Hues of yellow, varying shapes of moulds, still waters and a splash of unique entities will welcome you with unending arms to Ethiopia's Danakil Depression. Located in the Afar region of northern Ethiopia, the vast desert lies about 125m below sea level. It is one of the hottest and inhospitable places on the Earth with an average temperature of 34.5 Celsius. It receives just 100 to 200mm of rainfall per year making it one of the most inhospitable environments in the world. Disaster Tourism: 7 Tourist Places That Are Popular For the Destruction it Witnessed.

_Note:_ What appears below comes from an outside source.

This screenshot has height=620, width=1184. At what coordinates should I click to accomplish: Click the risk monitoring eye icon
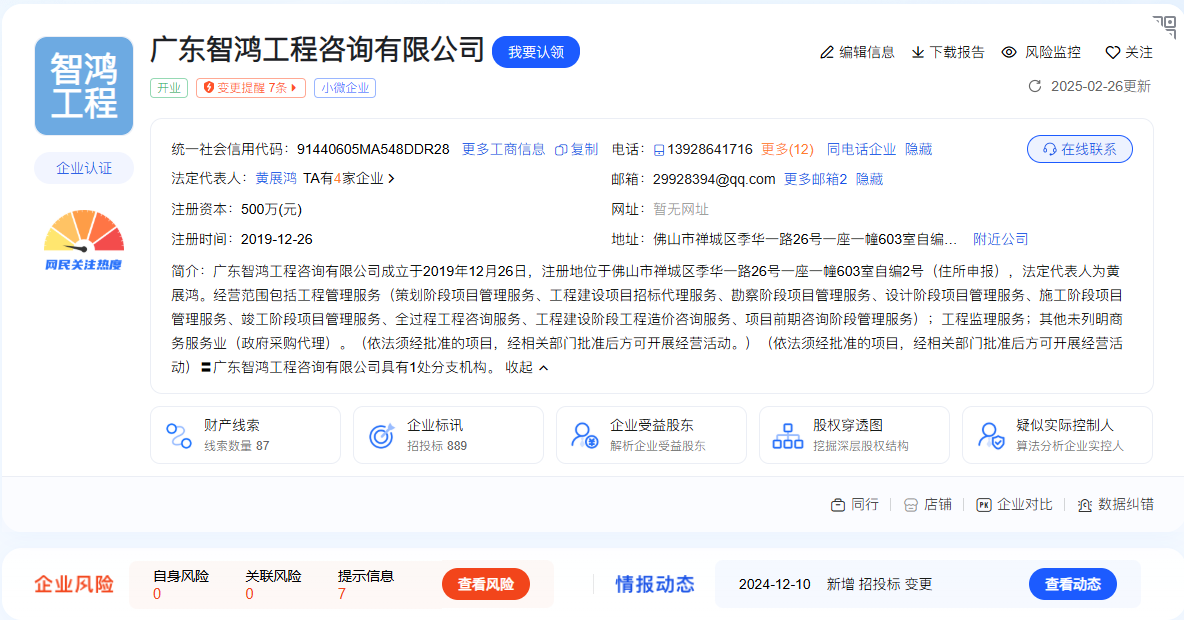click(1009, 52)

The region overlaps its borders with Eritrea, Djibouti and the entire Afar Region of Ethiopia and is a part of the great East African Rift Valley. Danakil Depression lies like a beautiful corpse formed from the effects of nature's varying moods. It is a geological depression that has resulted from the divergence of three tectonic plates in the Horn of Africa. Its uniqueness is due to acidic pools, vast salt pans, mineral-filled lakes, springs, volcanoes and geysers it has been witnessing since centuries.
The volcanic activity heats spring water, bringing sulphur and iron to the surface leaving residues in the colours of yellow, green and orange.
Locals travel on the land to dig out salt with their hands, on camels. The mineral is extracted into slabs and loaded onto the animals and transported across the desert to be sold across the country. In recent years, the place has been receiving tourists, however, governments have not been encouraging its citizen to visit Danakil Depression due to its complex geological history and the impending natural issues.
Walking on the land would make you think if you are still on Earth, because this place boasts of everything you have not seen. In the night, the lake lakes spit out fissures giving it a mesmerising look in the dark.
From bubbling lava lakes waiting to burst out into a rainbow of hydrothermal fields and stunning salt pans, the beauty is both dangerous and naïve at the same time.
Due to its geographic location, the Earth's tectonic plates will move apart in the rift valley creating new crust. Currently, it is moving along three deep rifts at a rate of 1-2cm per year. In the future, maybe hundreds of years later, the plates will move and the Red Sea will spill out giving birth to a new ocean. But the activity will drown the region completely.
In the recent past, some palaeontologists have found fossils in the region. Donald Johanson and colleagues found the celebrated Australopithecus fossil known as "Lucy" in the region in 1974. Following which fossils have been uncovered from the region multiple times making researches believe that it is the place where species first evolved. It is often referred to as the "cradle of humanity".